The ''Quasi'' War

  • Wars And Conflict
  • 2 mins

By Crusader1307

The ''undeclared'' Conflict between The United States and France began in 1798 and lasted until 1800. The ''War'' was fought mostly on The Seas. - with a ''Young'' American Navy (augmented by Privateers) and The French Navy. The French were severely undermanned at Sea, committing most of it's Ships-of-The Line and 2nd Rate Warships to their continuing War with England (2nd Coalition War).
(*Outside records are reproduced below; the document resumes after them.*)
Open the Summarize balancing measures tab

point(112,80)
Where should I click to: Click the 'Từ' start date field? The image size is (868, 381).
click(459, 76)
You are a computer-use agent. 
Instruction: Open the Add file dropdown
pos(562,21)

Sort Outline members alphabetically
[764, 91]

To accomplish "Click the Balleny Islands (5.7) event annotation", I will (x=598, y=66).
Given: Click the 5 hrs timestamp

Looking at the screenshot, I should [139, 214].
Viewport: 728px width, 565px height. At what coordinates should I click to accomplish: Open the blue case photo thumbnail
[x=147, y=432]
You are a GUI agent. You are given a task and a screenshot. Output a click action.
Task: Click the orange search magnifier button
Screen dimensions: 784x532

The cause of the Conflict was related to The American Revolution (1775-1783), of which France was one of the few European Countries to recognize The Colonies as an independent Nation. Conversely, France supplies the materials of War, Troops (limited) and of course, it's Naval resources (as Great Britain was their Enemy). This aid was not free, and Treaties specified such between the young America and France. After John Adams became President of The United States, He decided to end payments to France (which He and an Anti-French American Government agreed). Secondly, with the establishment of The Jay Treaty with England, normalized trade relations were established. This was looked upon as a betrayal by France.


The Conflict pitted a very small and undermanned American Navy against a mighty European Naval Force. Fortunately for The US, France and England were at grips with each other with their own War (The War of The 2nd Coalition). France could not spare many Warships to interdict American Shipping or blockade Ports. To further aid America, a large contingent of American Privateers (moderately armed), served as a bolster for The US Navy (for profit, of course).
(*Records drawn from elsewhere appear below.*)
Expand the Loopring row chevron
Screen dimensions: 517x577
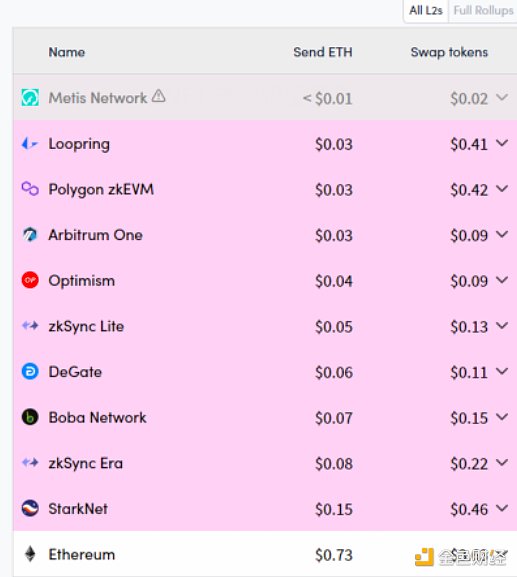(502, 143)

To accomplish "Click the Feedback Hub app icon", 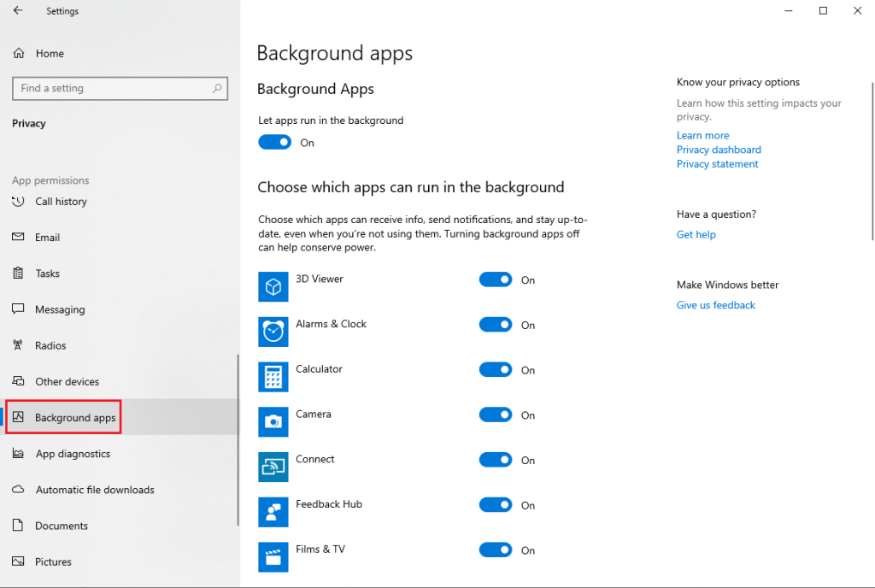I will pyautogui.click(x=273, y=512).
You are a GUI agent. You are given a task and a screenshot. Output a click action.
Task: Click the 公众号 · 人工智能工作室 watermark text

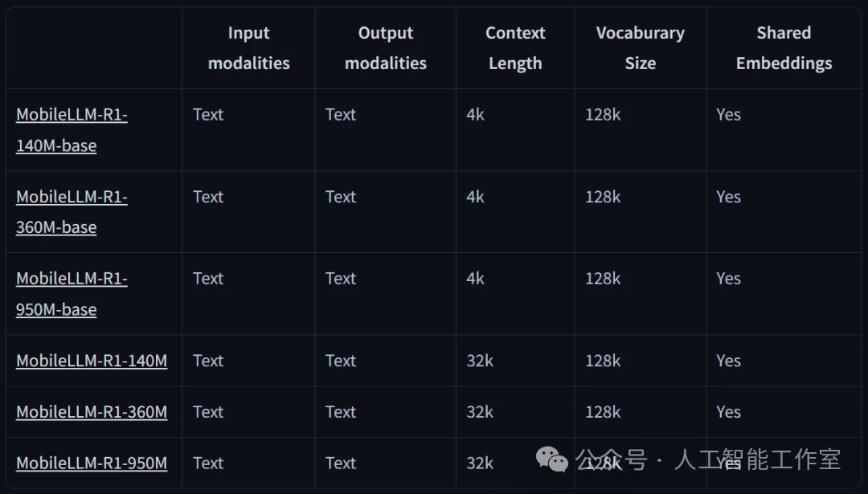(x=707, y=459)
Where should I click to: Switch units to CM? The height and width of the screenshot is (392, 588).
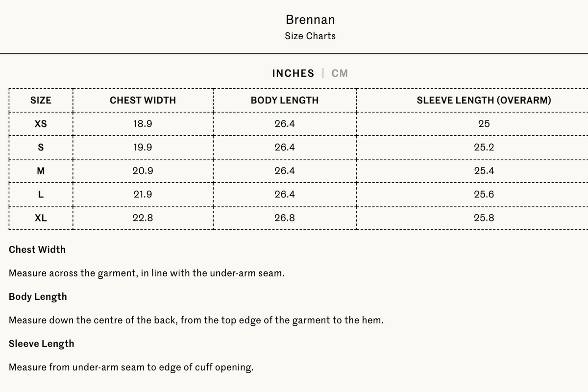pos(340,74)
The ''War'' saw somewhat light casualties. For America, roughly 100 Sailors and related Servicemen perished as a result of direct combat action (out of close to 8,000 engaged). Only (1) US Warship was captured by The French (but this Ship was retaken). The exact number of French Naval Personnel engaged are unknown (as The Quasi War is looked upon as part of their Coalition War). US Record list close to 600 Sailors and Marines killed or captured, with 130 Vessels of various Classes sunk or captured.


The ''War'' ended as a result of political intrigue within The American Government. Fearing a coup by Anti-French Senators, wishing to more fully commit to a War, US President Adams entered into a series of diplomatic meetings with The French, settling their past War accounts. This established peace with France and gave no further ''fuel'' to Adams ''War Hawk'' Congress.